▶ _Extracted text_:
◇ ◇ ◇

Foreign Earned Income Exclusion (FEIE)
A tax provision allowing qualifying US citizens and residents living abroad to exclude a portion of foreign-earned wages and self-employment income from US taxation.
Detailed Explanation
The FEIE under IRC Section 911 lets qualifying expats exclude up to $130,000 (2026 inflation-adjusted, indexed annually) of foreign earned income from US federal income tax. Combined with the Foreign Housing Exclusion, the total can exceed $160,000 in many high-cost cities. To qualify, a taxpayer must (1) have a tax home in a foreign country, and (2) meet either the Bona Fide Residence Test (an entire tax year as a bona fide resident of a foreign country, demonstrated by intent and ties) or the Physical Presence Test (330 full days physically present in foreign countries during any 12-month period). The FEIE applies only to "earned income" (wages, self-employment income for personal services), not to passive income, US-source income, or income paid by the US government. The election is made on Form 2555, attached to Form 1040. Once elected, FEIE remains in effect until revoked, and a revocation requires IRS consent for any new FEIE election within 5 years. Critical limitation: FEIE excludes income only from federal income tax, NOT from self-employment tax. A self-employed expat still owes 15.3% SE tax on excluded income unless a Totalization Agreement with the foreign country waives it. Excluded earned income also reduces the basis for Roth/Traditional IRA contributions and certain credits like the Child Tax Credit refundable portion. Many expats earning in high-tax foreign countries (Canada, UK, Germany) get a better result claiming the Foreign Tax Credit (Form 1116) instead of FEIE, since the foreign tax paid often exceeds the FEIE benefit and FTC preserves earned income for IRA contributions.
Key Points
- 2026 max exclusion: $130,000 per qualifying taxpayer (indexed). Plus Foreign Housing Exclusion for excess housing.
- Two qualifying tests: Bona Fide Residence (full tax year) OR Physical Presence (330 days in any 12-month period).

◇ ◇ ◇

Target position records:

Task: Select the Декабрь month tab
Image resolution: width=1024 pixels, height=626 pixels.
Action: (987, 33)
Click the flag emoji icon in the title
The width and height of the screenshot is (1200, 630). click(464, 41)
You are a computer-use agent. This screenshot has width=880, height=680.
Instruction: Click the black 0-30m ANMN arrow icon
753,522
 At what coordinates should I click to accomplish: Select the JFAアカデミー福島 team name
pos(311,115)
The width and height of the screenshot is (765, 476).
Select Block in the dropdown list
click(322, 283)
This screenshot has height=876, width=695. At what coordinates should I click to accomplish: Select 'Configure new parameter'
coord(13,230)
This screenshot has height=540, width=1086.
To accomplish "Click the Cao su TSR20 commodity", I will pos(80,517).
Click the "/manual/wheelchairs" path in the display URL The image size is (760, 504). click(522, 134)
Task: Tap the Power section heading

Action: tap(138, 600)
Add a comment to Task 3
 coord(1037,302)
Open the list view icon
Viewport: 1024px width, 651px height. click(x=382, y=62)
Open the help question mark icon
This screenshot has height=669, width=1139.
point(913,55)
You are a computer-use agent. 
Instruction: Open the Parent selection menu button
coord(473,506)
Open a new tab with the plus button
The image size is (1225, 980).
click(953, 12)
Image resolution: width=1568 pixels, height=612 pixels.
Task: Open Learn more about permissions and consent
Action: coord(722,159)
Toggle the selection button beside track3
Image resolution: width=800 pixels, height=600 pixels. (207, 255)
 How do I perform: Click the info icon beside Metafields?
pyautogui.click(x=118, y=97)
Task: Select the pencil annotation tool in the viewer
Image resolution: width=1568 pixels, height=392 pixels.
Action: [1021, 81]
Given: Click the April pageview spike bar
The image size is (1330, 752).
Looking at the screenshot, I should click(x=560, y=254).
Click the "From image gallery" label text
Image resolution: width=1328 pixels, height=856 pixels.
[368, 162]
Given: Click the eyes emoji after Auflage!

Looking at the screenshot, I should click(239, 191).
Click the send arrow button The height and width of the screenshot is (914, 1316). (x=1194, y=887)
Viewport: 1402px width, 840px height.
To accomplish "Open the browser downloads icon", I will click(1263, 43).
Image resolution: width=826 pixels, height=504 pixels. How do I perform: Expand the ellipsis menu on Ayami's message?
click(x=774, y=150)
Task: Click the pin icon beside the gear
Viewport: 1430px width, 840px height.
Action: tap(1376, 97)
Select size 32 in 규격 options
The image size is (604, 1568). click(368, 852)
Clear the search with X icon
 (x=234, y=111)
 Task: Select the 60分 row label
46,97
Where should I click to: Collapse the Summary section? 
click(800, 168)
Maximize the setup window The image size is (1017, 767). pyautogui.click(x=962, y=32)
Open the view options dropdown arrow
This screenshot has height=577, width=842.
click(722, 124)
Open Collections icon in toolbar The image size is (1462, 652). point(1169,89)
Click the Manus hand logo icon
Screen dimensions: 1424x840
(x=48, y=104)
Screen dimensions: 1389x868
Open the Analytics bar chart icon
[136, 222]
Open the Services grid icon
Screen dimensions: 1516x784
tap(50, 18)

◇ ◇ ◇

Rewrite the Foreign Earned Income Exclusion text from "A tax provision" to "from US taxation.", replacing "living abroad" with "residing overseas".

▶ _Solution_:
A tax provision allowing qualifying US citizens and residents residing overseas to exclude a portion of foreign-earned wages and self-employment income from US taxation.